WORK ITEM:
Your task is to copy every line below that contains the word "checkbox".
··· DATA IN THIS EXERCISE
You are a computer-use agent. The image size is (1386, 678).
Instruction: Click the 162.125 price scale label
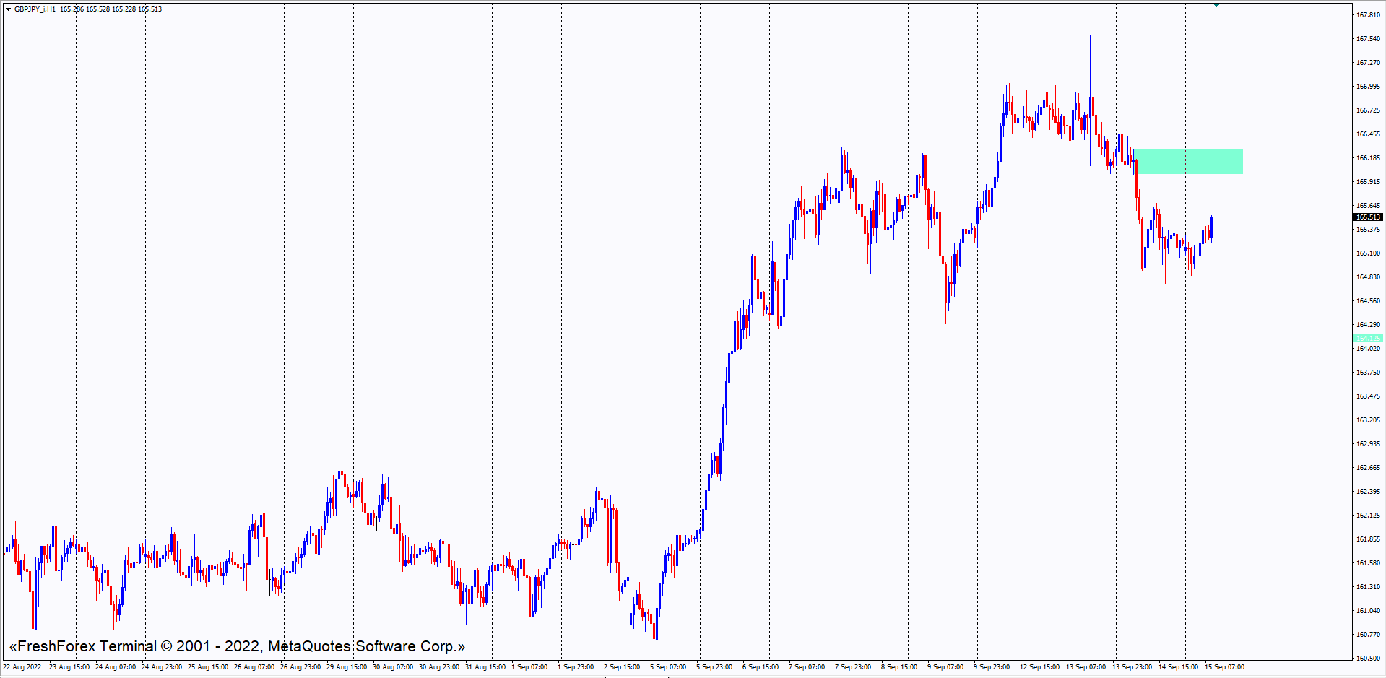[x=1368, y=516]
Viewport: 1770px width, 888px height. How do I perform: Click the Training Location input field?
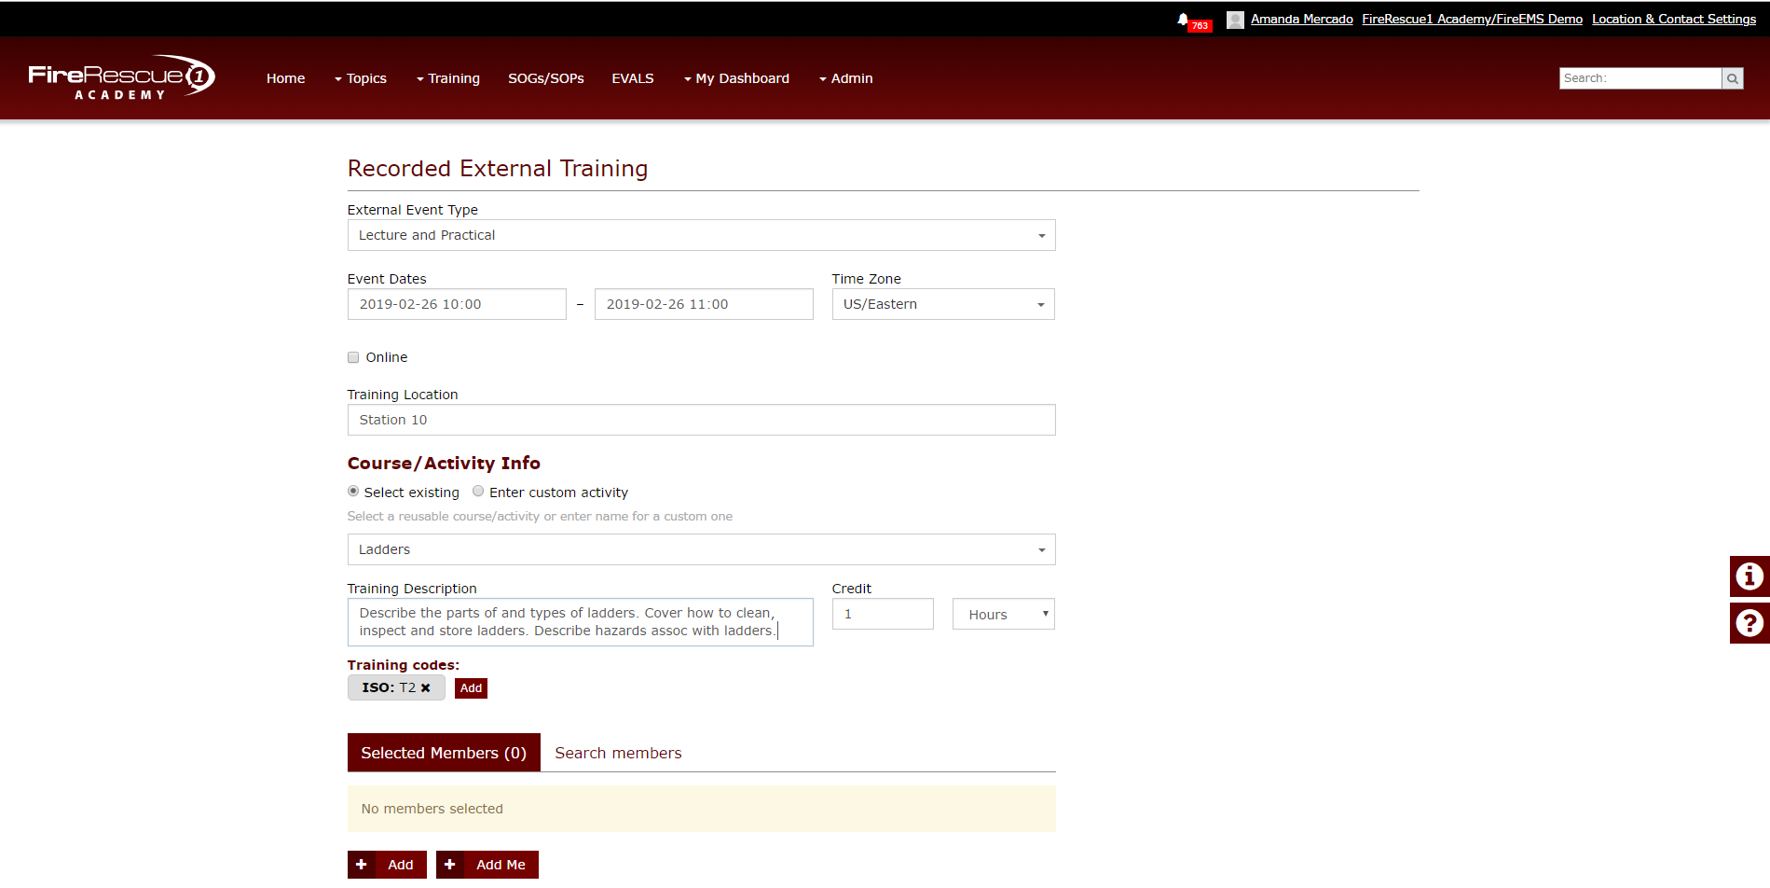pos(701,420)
······
··· DATA IN THIS EXERCISE
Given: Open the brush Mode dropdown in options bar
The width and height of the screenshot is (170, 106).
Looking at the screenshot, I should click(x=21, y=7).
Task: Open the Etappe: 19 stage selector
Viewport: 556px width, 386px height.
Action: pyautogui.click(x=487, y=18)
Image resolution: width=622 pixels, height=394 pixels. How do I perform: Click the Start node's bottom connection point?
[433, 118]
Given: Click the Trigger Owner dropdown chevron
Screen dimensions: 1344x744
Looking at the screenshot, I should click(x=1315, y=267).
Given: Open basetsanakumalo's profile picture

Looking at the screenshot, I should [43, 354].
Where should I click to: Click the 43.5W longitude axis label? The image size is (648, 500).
······
··· DATA IN THIS EXERCISE
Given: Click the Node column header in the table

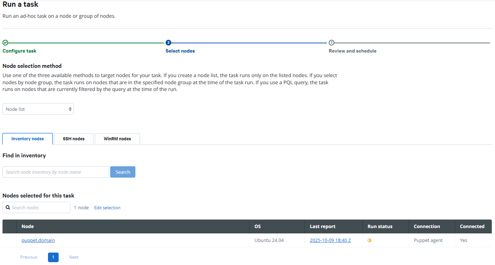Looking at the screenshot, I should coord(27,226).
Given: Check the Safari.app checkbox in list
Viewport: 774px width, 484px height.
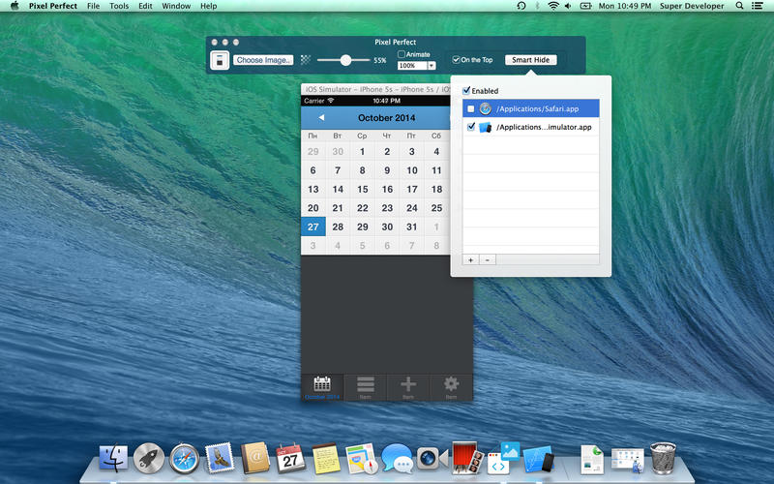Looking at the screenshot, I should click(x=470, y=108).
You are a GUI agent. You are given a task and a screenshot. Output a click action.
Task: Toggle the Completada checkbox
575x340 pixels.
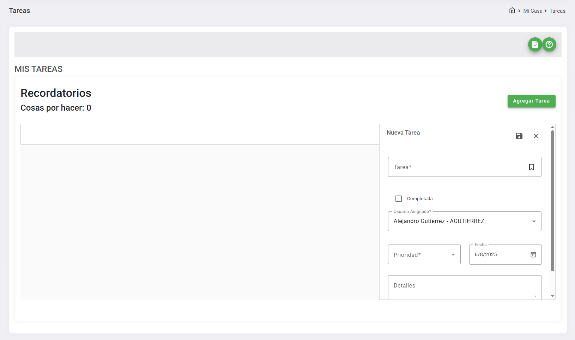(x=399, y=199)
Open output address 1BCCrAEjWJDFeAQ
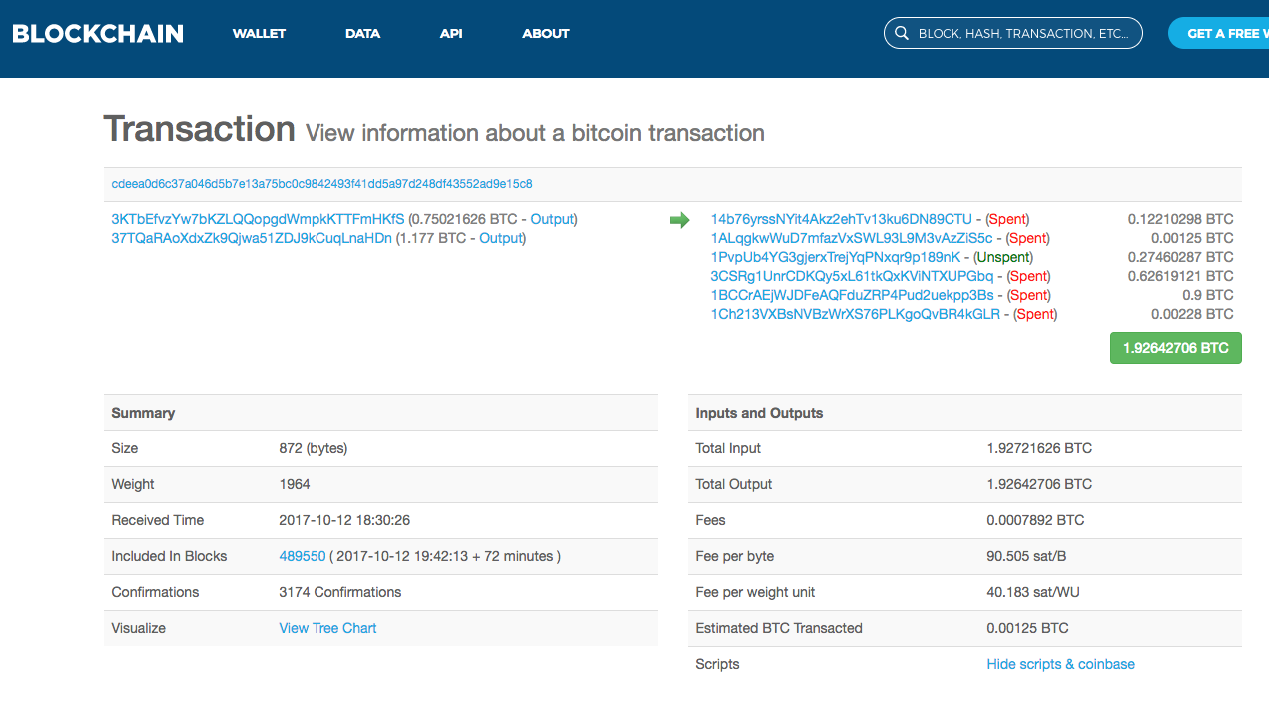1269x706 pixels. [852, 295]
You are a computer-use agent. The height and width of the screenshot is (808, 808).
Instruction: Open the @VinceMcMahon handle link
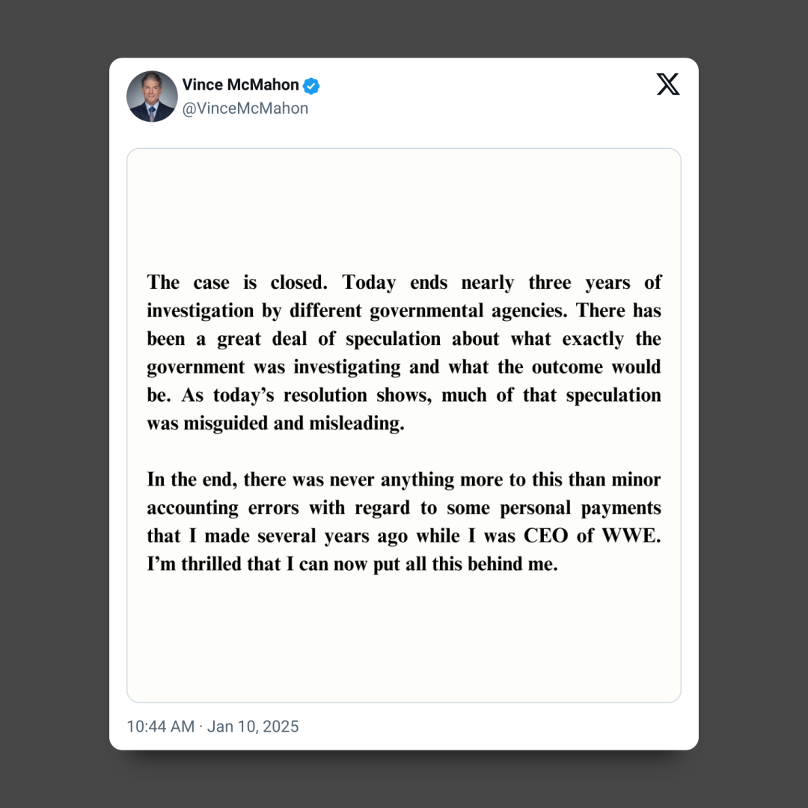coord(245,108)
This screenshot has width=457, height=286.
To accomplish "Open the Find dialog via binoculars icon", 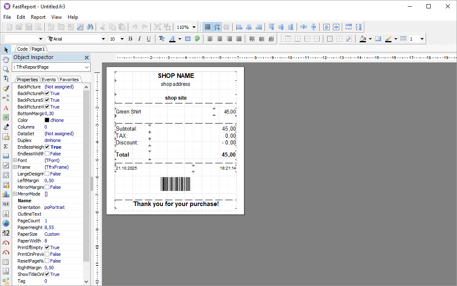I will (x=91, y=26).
······
RESULT:
Given: Check the Safari.app checkbox in list
Task: Toggle the Completada checkbox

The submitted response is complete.